Risk for autism spectrum disorder (ASD) is influenced by several different types of genetic variation. Some individuals with ASD carry genetic variants rarely observed in the general population (for example, rare de novo mutations), while others have variants that occur often enough in the population to be considered common variation. Rare de novo mutations can have large effects in the individuals who carry them; however, the small additive effects of numerous common variants distributed across the genome (i.e., polygenicity) account for much of the genetic risk for ASD at the population level (Gaugler et al., Nat. Genet., 2014). Further investigation is needed to better understand the role of rare and common variation in ASD risk, including the genes and molecular mechanisms that mediate these effects. In a recent study supported in part by a SFARI Research Award, SFARI investigator Elise Robinson and her colleagues used a new statistical approach that identified a large region of the genome — chromosome 16 (16p) — where common and rare variation functionally converge, with relevance for susceptibility to ASD (Weiner et al., Nat. Genet., 2022).
Building on methodology from their previous work on polygenic variation in ASD risk (Weiner et al., Nat. Genet., 2017), Robinson and her colleagues developed and used new statistical methods needed to interpret genomic data from large ASD datasets, in this case, from large ASD cohorts such as the Simons Simplex Collection (SSC), Simons Foundation Powering Autism Research (SPARK) and Psychiatric Genomics Consortium (PGC), as well as genome-wide association data from the Danish iPSYCH consortium. The researchers performed an unbiased genome-wide search for excess over-transmission of ASD’s polygenic influences. They found that the greatest excess of common polygenic risk for ASD is localized to the short arm of chromosome 16p, a 33-megabase region replete with genes expressed specifically in the brain. This region also includes the 16p11.2 locus, which, when duplicated or deleted as a copy number variant (CNV), is a strong genetic risk factor for ASD (Niarchou et al., Transl. Psychiatry, 2019).
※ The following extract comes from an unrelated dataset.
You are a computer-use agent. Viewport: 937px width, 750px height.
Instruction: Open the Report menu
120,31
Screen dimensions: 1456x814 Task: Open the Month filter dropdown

In exploring potential overlap in the functional consequences of rare 16p11.2 CNVs and common variation associated with ASD across 16p, the researchers further showed that both rare and common influences are associated with decreased expression of a large group of genes. More specifically, in vitro deletion of the 16p11.2 CNV locus in neuronal cell lines resulted in an average decrease in the expression of brain-expressed genes throughout the 16p region. A similar decrease in cortical gene expression across 16p was seen in postmortem brain samples from donors with an increased autism polygenic risk score constructed with 16p variants. The effects of rare deletion and common variation were correlated at the level of individual genes on 16p, suggesting convergence of rare and common genetic influences on ASD at this region of the genome. The results also showed that 16p has elevated chromatin contact within the region, which might facilitate the transcriptional convergence of rare and common genetic influences. The researchers hypothesized that these transcriptional changes may increase the likelihood of developing ASD.
Overall, this study advances our understanding of the convergent influence of rare and common polygenic variation in ASD risk. The research demonstrates the feasibility of a new approach for obtaining biological insight from ASD-related genomic data across large genomic regions, in contrast to traditional approaches of fine-mapping individual disease-associated variants to the genes through which they act.
Statistical and functional convergence of common and rare genetic influences on autism at chromosome 16p.
Weiner D.J., Ling E., Erdin S., Tai D.J.C., Yadav R., Grove J., Fu J.M., Nadig A., Carey C.E., Baya N., Bybjerg-Grauholm J., iPSCYH Consortium, ASD Working Group of the Psychiatric Genomics Consortium, ADHD Working Group of the Psychiatric Genomics Consortium, Berretta S., Macosko E.Z., Sebat J., O’Connor L.J., Hougaard D.M., Børglum A.D., Talkowski M., McCarroll S., Robinson E.